Stored records:
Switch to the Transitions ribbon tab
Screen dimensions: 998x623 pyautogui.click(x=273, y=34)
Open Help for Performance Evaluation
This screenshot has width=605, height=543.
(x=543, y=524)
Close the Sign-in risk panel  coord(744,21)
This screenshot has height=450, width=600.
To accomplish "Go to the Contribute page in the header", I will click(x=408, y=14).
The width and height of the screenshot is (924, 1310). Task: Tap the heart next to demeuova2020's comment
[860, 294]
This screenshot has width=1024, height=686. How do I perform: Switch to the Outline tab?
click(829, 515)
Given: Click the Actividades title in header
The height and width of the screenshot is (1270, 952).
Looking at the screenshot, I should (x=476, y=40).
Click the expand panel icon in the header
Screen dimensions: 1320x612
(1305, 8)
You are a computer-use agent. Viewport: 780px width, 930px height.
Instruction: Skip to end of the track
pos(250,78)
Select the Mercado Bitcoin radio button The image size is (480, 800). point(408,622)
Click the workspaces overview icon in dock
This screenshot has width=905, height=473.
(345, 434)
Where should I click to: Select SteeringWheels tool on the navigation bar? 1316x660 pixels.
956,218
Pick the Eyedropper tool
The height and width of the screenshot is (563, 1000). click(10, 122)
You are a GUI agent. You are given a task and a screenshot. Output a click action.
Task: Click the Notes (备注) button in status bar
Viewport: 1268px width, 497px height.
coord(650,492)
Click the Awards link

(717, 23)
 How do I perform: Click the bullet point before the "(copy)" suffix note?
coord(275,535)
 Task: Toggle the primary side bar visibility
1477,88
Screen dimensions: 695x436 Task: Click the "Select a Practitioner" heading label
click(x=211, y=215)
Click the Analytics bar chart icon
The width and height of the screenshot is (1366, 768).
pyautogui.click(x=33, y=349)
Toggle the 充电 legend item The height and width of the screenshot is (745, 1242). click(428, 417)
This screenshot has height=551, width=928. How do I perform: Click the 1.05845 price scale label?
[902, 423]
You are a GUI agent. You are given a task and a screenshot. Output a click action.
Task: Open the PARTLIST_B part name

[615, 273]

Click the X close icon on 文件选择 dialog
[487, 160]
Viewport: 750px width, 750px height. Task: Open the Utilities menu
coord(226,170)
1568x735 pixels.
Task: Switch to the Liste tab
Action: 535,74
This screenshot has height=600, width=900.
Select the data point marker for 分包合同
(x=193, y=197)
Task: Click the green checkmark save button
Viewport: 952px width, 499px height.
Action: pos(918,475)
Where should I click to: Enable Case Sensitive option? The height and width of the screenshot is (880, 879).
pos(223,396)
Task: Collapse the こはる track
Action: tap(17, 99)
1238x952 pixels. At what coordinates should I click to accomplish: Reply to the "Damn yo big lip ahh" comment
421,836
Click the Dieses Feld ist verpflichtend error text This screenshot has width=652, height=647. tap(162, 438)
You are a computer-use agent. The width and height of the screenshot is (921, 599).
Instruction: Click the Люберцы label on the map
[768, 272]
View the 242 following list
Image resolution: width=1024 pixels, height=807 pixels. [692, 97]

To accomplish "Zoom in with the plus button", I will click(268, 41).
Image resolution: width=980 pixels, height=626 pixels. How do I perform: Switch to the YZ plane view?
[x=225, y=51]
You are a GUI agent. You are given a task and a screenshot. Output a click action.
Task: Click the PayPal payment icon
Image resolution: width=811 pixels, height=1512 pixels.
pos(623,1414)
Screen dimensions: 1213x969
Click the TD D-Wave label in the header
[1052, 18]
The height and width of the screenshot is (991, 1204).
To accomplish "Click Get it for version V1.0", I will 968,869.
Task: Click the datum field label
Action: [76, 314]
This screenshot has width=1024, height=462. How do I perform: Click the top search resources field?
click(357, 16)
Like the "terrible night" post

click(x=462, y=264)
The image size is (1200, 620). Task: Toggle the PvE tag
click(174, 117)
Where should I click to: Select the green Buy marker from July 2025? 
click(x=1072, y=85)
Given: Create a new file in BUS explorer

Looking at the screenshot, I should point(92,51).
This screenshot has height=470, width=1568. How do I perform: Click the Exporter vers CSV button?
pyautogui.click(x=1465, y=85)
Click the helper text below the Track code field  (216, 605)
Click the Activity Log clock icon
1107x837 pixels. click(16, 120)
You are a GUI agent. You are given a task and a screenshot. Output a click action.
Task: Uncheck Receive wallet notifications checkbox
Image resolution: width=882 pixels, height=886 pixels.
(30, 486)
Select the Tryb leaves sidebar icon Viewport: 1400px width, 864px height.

> Exercise brief:
Restate each record exactly as written.

> Output for this task:
Switch to the Transitions ribbon tab
Screen dimensions: 998x623 pyautogui.click(x=273, y=34)
Open Help for Performance Evaluation
This screenshot has width=605, height=543.
(x=543, y=524)
Close the Sign-in risk panel  coord(744,21)
This screenshot has height=450, width=600.
To accomplish "Go to the Contribute page in the header", I will click(x=408, y=14).
The width and height of the screenshot is (924, 1310). Task: Tap the heart next to demeuova2020's comment
[860, 294]
This screenshot has width=1024, height=686. How do I perform: Switch to the Outline tab?
click(829, 515)
Given: Click the Actividades title in header
The height and width of the screenshot is (1270, 952).
Looking at the screenshot, I should (x=476, y=40).
Click the expand panel icon in the header
Screen dimensions: 1320x612
(1305, 8)
You are a computer-use agent. Viewport: 780px width, 930px height.
Instruction: Skip to end of the track
pos(250,78)
Select the Mercado Bitcoin radio button The image size is (480, 800). point(408,622)
Click the workspaces overview icon in dock
This screenshot has width=905, height=473.
(345, 434)
Where should I click to: Select SteeringWheels tool on the navigation bar? 1316x660 pixels.
956,218
Pick the Eyedropper tool
The height and width of the screenshot is (563, 1000). click(10, 122)
You are a GUI agent. You are given a task and a screenshot. Output a click action.
Task: Click the Notes (备注) button in status bar
Viewport: 1268px width, 497px height.
coord(650,492)
Click the Awards link

(717, 23)
 How do I perform: Click the bullet point before the "(copy)" suffix note?
coord(275,535)
 Task: Toggle the primary side bar visibility
1477,88
Screen dimensions: 695x436 Task: Click the "Select a Practitioner" heading label
click(x=211, y=215)
Click the Analytics bar chart icon
The width and height of the screenshot is (1366, 768).
pyautogui.click(x=33, y=349)
Toggle the 充电 legend item The height and width of the screenshot is (745, 1242). click(428, 417)
This screenshot has height=551, width=928. How do I perform: Click the 1.05845 price scale label?
[902, 423]
You are a GUI agent. You are given a task and a screenshot. Output a click action.
Task: Open the PARTLIST_B part name

[615, 273]

Click the X close icon on 文件选择 dialog
[487, 160]
Viewport: 750px width, 750px height. Task: Open the Utilities menu
coord(226,170)
1568x735 pixels.
Task: Switch to the Liste tab
Action: 535,74
This screenshot has height=600, width=900.
Select the data point marker for 分包合同
(x=193, y=197)
Task: Click the green checkmark save button
Viewport: 952px width, 499px height.
Action: pos(918,475)
Where should I click to: Enable Case Sensitive option? The height and width of the screenshot is (880, 879).
pos(223,396)
Task: Collapse the こはる track
Action: tap(17, 99)
1238x952 pixels. At what coordinates should I click to accomplish: Reply to the "Damn yo big lip ahh" comment
421,836
Click the Dieses Feld ist verpflichtend error text This screenshot has width=652, height=647. tap(162, 438)
You are a computer-use agent. The width and height of the screenshot is (921, 599).
Instruction: Click the Люберцы label on the map
[768, 272]
View the 242 following list
Image resolution: width=1024 pixels, height=807 pixels. [692, 97]

To accomplish "Zoom in with the plus button", I will click(268, 41).
Image resolution: width=980 pixels, height=626 pixels. How do I perform: Switch to the YZ plane view?
[x=225, y=51]
You are a GUI agent. You are given a task and a screenshot. Output a click action.
Task: Click the PayPal payment icon
Image resolution: width=811 pixels, height=1512 pixels.
pos(623,1414)
Screen dimensions: 1213x969
Click the TD D-Wave label in the header
[1052, 18]
The height and width of the screenshot is (991, 1204).
To accomplish "Click Get it for version V1.0", I will 968,869.
Task: Click the datum field label
Action: [76, 314]
This screenshot has width=1024, height=462. How do I perform: Click the top search resources field?
click(357, 16)
Like the "terrible night" post

click(x=462, y=264)
The image size is (1200, 620). Task: Toggle the PvE tag
click(174, 117)
Where should I click to: Select the green Buy marker from July 2025? 
click(x=1072, y=85)
Given: Create a new file in BUS explorer

Looking at the screenshot, I should point(92,51).
This screenshot has height=470, width=1568. How do I perform: Click the Exporter vers CSV button?
pyautogui.click(x=1465, y=85)
Click the helper text below the Track code field  (216, 605)
Click the Activity Log clock icon
1107x837 pixels. click(16, 120)
You are a GUI agent. You are given a task and a screenshot. Output a click action.
Task: Uncheck Receive wallet notifications checkbox
Image resolution: width=882 pixels, height=886 pixels.
(30, 486)
Select the Tryb leaves sidebar icon Viewport: 1400px width, 864px height.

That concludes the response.